The study removed participants who provided incomplete information, had a history of cancer, or improperly wore the activity monitor.
22,398 participants made up the study population, and their average age was 62. 54.8% of these were female, and 96% of them were white.
The researchers found 2,356 new cancer occurrences throughout a mean follow-up period of 6.7 years, including cancer registration, hospitalisation for cancer, or death from any malignancy.
The researchers utilised a machine-learning method known as “random forest” to categorise accelerometer-recorded physical activity based on intensity — vigorous, moderate, and light.
VILPA reduces cancer risk by just a few minutes every day.
The majority of VILPA incidents took place in spurts of up to one or two minutes. People participated in VILPA for a maximum of 16 minutes, or about 4.5 minutes per day on average.
According to statistical assessments, the association between VILPA and cancer risk is almost linear, meaning that a person’s risk of developing cancer decreases as they engage in more VILPA.
People who engaged in VILPA for an average of 4.5 minutes per day, in short bursts of up to 1 or 2 minutes, had a 20% lower chance of developing cancer than those who did not engage in any VILPA (6.2% of study participants).
Previous studies have demonstrated a link between insufficient physical activity and several cancer forms.
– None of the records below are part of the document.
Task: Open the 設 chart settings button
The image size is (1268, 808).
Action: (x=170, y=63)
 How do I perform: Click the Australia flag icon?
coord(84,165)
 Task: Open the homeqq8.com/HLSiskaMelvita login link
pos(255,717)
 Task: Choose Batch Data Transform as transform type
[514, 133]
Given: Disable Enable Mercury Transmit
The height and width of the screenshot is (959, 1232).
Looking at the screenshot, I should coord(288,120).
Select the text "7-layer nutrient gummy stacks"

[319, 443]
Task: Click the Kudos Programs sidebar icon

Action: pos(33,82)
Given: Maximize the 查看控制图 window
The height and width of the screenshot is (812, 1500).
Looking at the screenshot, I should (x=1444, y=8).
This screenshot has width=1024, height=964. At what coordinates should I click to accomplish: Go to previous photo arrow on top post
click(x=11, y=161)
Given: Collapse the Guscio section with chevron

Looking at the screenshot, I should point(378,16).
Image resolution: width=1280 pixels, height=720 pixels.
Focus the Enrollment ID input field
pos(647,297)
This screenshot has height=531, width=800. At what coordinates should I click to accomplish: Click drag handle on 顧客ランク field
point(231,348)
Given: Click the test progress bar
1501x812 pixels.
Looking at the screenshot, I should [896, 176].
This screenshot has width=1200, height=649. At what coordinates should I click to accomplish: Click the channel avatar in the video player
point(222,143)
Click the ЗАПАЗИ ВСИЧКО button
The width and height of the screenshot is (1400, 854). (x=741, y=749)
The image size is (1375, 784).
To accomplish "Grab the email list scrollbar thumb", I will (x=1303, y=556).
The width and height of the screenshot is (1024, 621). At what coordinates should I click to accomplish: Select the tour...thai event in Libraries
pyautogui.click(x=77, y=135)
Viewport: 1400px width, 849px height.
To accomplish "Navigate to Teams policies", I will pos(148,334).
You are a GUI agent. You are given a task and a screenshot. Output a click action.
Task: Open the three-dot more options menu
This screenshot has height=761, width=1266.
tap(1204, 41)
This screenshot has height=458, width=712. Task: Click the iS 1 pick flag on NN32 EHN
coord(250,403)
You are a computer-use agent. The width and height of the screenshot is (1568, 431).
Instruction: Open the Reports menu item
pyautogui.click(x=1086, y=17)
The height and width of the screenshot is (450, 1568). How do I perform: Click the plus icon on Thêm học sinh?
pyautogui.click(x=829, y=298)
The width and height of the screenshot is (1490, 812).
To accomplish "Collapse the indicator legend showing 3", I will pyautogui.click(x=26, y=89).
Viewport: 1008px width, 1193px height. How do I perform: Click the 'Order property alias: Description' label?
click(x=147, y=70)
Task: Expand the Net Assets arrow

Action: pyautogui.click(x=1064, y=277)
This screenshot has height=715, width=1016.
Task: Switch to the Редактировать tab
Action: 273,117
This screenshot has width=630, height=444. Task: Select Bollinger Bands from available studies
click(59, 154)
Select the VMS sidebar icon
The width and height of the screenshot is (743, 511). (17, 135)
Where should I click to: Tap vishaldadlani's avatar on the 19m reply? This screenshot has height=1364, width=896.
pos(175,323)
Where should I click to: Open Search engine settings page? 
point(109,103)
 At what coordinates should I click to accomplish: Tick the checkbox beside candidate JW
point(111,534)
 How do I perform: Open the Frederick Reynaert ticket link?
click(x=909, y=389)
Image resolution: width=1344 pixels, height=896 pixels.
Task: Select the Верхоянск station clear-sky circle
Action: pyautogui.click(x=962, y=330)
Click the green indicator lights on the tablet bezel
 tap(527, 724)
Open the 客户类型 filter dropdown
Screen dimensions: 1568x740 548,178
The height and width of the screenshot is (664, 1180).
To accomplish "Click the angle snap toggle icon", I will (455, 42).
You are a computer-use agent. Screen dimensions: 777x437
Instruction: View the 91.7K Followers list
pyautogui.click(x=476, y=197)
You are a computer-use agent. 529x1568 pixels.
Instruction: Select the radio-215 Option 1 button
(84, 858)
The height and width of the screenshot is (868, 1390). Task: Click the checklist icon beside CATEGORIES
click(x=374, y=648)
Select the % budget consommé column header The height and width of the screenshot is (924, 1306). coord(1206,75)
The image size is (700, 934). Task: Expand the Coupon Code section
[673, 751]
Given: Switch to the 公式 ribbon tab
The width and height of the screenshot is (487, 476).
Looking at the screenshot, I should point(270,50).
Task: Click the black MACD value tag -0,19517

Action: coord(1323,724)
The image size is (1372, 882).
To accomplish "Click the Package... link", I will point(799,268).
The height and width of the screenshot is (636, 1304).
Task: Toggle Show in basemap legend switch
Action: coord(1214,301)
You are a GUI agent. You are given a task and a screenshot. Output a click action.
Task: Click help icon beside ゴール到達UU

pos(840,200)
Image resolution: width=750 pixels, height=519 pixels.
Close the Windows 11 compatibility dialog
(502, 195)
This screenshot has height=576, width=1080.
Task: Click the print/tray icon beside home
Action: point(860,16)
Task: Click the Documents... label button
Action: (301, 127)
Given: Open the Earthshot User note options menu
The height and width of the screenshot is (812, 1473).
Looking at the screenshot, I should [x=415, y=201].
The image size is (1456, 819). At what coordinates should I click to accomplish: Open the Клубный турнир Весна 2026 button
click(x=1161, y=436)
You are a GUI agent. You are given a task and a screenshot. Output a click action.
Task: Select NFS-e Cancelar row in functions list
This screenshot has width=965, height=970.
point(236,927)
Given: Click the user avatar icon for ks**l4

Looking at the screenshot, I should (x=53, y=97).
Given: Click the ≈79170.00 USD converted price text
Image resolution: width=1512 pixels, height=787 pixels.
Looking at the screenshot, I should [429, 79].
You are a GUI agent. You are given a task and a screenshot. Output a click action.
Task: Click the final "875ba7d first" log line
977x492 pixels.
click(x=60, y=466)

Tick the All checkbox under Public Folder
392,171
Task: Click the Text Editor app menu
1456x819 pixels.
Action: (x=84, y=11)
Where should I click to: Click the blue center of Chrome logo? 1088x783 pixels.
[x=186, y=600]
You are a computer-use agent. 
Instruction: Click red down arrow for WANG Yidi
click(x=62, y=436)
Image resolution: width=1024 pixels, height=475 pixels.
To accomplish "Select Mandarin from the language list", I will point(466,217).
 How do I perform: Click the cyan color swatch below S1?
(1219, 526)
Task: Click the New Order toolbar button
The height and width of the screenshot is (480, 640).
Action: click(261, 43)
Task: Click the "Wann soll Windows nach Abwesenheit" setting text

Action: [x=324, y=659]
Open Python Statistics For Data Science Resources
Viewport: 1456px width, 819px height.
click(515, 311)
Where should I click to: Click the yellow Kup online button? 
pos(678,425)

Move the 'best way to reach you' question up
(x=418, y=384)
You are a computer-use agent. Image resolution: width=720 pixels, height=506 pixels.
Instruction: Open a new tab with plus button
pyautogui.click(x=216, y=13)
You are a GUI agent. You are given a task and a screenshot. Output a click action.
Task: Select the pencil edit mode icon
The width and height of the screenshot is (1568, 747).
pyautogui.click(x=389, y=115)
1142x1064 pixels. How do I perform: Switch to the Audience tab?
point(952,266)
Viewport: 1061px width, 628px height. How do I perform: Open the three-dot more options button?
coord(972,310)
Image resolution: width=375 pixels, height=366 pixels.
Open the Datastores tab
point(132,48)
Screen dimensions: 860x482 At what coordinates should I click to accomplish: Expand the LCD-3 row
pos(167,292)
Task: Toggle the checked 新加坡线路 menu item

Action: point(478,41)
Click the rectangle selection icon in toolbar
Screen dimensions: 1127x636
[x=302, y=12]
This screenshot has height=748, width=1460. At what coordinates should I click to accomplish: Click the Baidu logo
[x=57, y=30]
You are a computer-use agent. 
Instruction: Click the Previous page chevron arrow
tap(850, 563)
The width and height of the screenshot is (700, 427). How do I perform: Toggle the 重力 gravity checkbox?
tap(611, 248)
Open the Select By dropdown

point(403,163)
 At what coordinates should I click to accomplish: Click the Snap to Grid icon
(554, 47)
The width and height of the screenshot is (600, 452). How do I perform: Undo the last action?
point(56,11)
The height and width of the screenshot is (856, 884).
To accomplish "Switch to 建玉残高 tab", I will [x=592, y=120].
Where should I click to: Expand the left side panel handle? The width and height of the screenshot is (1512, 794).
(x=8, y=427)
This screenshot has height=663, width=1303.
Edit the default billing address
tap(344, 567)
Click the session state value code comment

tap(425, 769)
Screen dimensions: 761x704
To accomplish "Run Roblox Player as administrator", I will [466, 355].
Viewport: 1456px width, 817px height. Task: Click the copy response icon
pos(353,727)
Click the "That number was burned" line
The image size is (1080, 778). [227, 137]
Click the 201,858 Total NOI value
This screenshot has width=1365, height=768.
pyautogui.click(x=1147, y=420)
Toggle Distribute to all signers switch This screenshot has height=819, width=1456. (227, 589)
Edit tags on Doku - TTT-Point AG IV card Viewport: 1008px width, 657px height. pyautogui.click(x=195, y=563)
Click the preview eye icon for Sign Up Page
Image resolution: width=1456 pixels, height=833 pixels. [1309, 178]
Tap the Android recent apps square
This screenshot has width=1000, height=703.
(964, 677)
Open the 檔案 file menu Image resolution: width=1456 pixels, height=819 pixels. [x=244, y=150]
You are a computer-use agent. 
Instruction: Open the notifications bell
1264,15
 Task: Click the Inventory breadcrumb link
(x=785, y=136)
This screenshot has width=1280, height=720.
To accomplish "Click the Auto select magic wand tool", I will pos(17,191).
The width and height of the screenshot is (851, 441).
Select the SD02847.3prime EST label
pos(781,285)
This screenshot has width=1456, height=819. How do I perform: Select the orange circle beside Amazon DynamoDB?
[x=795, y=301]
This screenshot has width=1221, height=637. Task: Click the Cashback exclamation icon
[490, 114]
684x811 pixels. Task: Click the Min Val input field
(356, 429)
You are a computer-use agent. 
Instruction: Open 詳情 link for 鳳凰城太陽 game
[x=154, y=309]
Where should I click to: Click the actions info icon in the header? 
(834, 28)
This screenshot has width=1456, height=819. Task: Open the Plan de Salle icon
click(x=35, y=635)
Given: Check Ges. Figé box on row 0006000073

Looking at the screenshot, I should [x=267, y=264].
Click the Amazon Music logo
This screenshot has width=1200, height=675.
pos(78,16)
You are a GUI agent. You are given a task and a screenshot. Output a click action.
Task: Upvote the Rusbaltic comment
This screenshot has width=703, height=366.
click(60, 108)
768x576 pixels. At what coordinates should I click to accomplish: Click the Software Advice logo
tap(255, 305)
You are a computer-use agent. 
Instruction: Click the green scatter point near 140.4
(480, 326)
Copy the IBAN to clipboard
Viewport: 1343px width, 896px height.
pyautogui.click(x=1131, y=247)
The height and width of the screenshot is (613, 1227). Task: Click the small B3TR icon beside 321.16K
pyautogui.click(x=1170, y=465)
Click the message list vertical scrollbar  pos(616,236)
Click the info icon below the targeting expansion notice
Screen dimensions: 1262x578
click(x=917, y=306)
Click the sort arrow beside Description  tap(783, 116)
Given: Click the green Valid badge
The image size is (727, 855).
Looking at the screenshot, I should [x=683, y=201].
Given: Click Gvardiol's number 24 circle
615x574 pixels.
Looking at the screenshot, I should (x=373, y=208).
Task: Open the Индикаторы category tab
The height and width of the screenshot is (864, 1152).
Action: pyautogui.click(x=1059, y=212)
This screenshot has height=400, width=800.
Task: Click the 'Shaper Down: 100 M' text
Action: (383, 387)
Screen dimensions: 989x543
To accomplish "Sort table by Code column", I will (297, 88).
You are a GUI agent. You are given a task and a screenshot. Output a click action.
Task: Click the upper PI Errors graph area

These consist of:
- gastric cardia (a type of stomach cancer)
- Leukaemia myeloid
- neck and head
- mammary cancer
- esophageal adenocarcinoma (esophageal cancer)
This study demonstrates that those who engaged in 4.5 minutes of VILPA daily have a 31% lower risk of developing certain physical activity-related malignancies.
The least amount of VILPA necessary to significantly lower the chance of developing cancer was also determined by the researchers. They discovered that 3.4 minutes of VILPA per day can reduce the risk of cancer overall by 17% and 3.6 minutes of VILPA per day can reduce the risk of cancer linked to physical activity by 18%.
More study is required to determine how VILPA affects cancer.
A relatively small quantity of strenuous lifestyle activity can have such a large link with decreased cancer risk, according to the “high-quality study,” according to Dr. David Raichlen, professor of biological sciences and anthropology at the University of Southern California.
According to him, “the authors used a novel machine learning-based method to identify behaviours and this study moves the field forward, allowing us to better understand the benefits of this form of physical activity on [the] risk of developing cancer.”
Because of the study’s methodology, Dr. Raichlen advised that causality could not be established; however, “this work certainly suggests that future intervention studies using VILPA are warranted.”
According to Prof. Markus Gruber, chair of Training and Movement Science and director of the University Konstanz’s Human Performance Research Centre, the study supports the long-held belief in exercise science that “intensity matters.”
Prof. Gruber made the same observation as Dr. Raichlen, namely that although the study’s data, methods, and analysis are sound, the study is cross-sectional and can only report relationships between VILPA and cancer incidence.
When challenged about the connection between VILPA and cancer incidence, Prof. Gruber responded that there are a number of plausible “explanations for the results that need to be tested.”
He claims that VILPA may either directly lower the risk of cancer, boost physical fitness, or show superior physical fitness, which is linked to a lower risk of cancer. Additionally, VILPA may reduce the effects of aging-related fitness decreases and reduce cancer risk by doing so.
Overall, according to Prof. Gruber, VILPA is a promising substitute for duration-based advice on physical activity, “especially for people who don’t like to exercise.”